Cette vision repose sur une seule hypothèse : le conflit israélo-palestinien serait la racine de l’instabilité régionale et sa résolution la clé d’une paix globale. Face à quatre décennies de subversion iranienne systématique, cette analyse est devenue insuffisante.

Les incohérences européennes :

  • Des gouvernements européens imposent des sanctions à des ministres israéliens mais peinent à définir l’Iran comme la source systémique de l’instabilité.

  • L’instabilité cultivée par l’Iran impacte directement l’Europe (migration, terrorisme, dépendance énergétique). Ne pas identifier le moteur de ce désordre rendra sa gestion impossible.

Conclusion : choisir son camp

On peut être en désaccord avec une politique israélienne spécifique ; c’est le propre des démocraties. Mais ne pas identifier le moteur principal du chaos régional est une autre affaire.
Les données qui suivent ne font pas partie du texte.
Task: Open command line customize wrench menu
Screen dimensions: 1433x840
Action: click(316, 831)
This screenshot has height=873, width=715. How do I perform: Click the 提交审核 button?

Le 28 février a forcé une question que beaucoup en Europe préféraient éluder :

De quel côté de la véritable ligne de fracture vous situez-vous ? Avec ceux qui tentent de préserver un ordre régional, ou avec ceux dont la puissance dépend de sa décomposition ?

L’Israël d’aujourd’hui n’est plus l’image figée dans une partie de l’imaginaire européen. Elle agit comme une puissance régionale reconnue. L’Europe n’est pas obligée d’applaudir, mais elle a l’obligation de comprendre. Son propre espace stratégique a changé, et l’adaptation à cette réalité n’a que trop tardé.


L’auteur est chercheur principal au Jewish People Policy Institute (JPPI) et responsable des activités de l’institut en Europe.